Problem :: Everything from the line holding "Click the commit history clock icon" to the last line of the material below must be retyped exactly, minus any pictures.
((
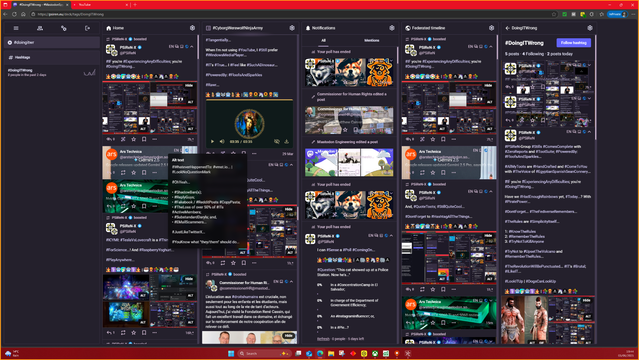
Task: Favourite the first Home column post with star
Action: 133,139
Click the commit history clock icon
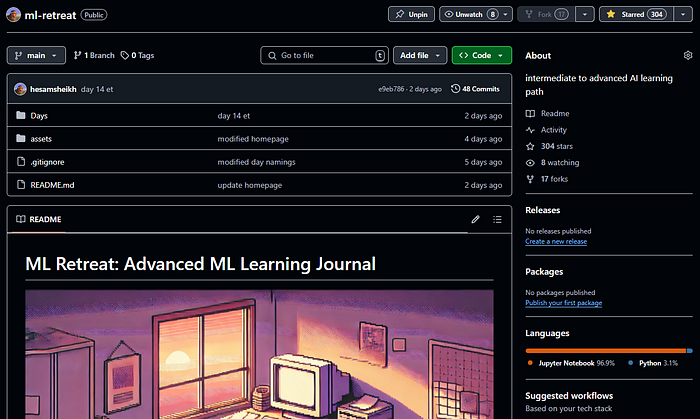700x419 pixels. pyautogui.click(x=455, y=89)
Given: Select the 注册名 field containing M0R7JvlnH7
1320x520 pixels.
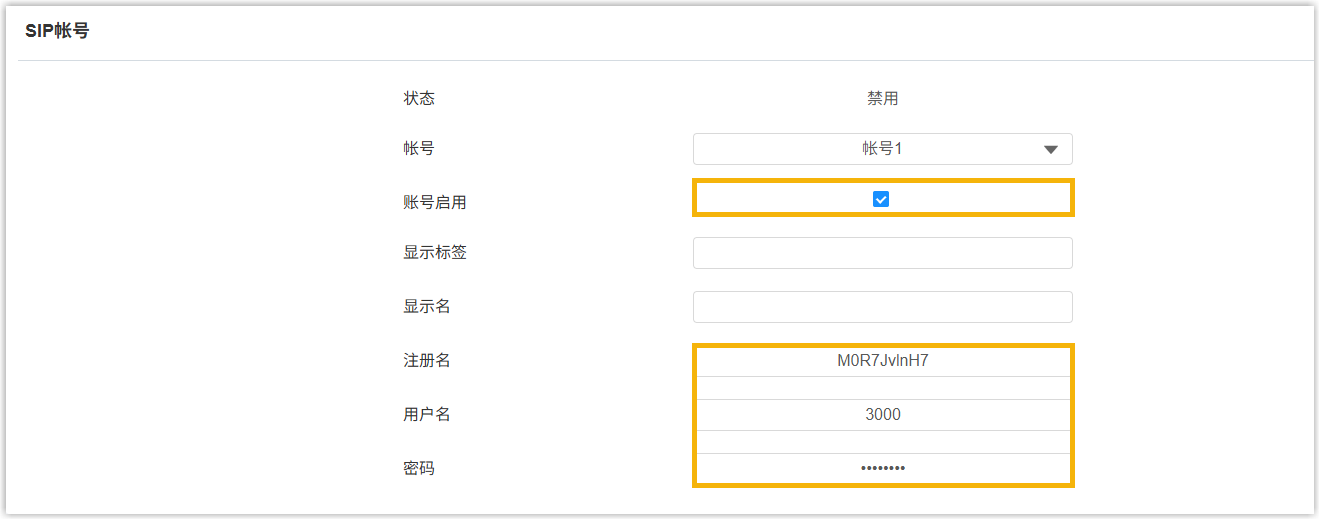Looking at the screenshot, I should pos(882,361).
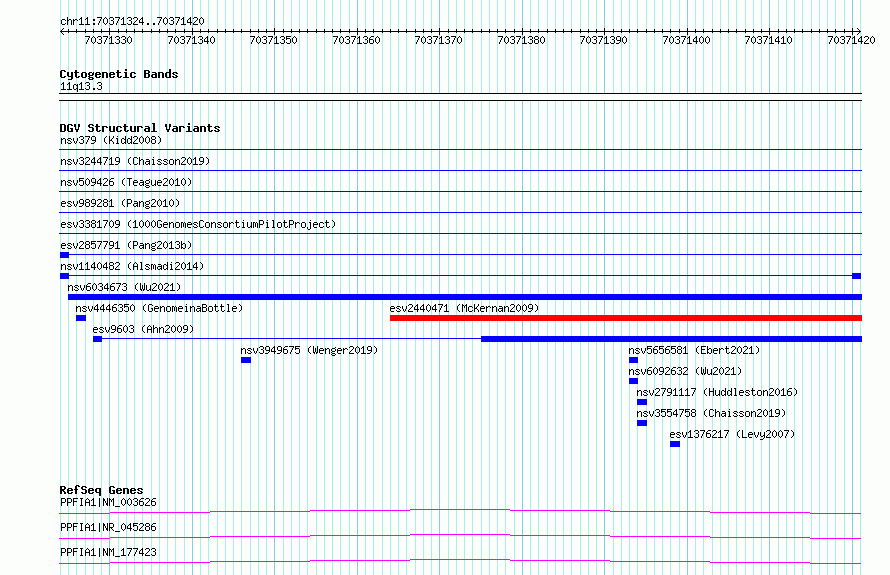Select the esv1376217 Levy2007 variant marker
Image resolution: width=890 pixels, height=575 pixels.
(675, 444)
))
Answer section ::
Click the commit history clock icon
700x419 pixels. pyautogui.click(x=455, y=89)
Given: Select the 注册名 field containing M0R7JvlnH7
1320x520 pixels.
Looking at the screenshot, I should pos(882,361).
Select the esv1376217 Levy2007 variant marker
Image resolution: width=890 pixels, height=575 pixels.
(675, 444)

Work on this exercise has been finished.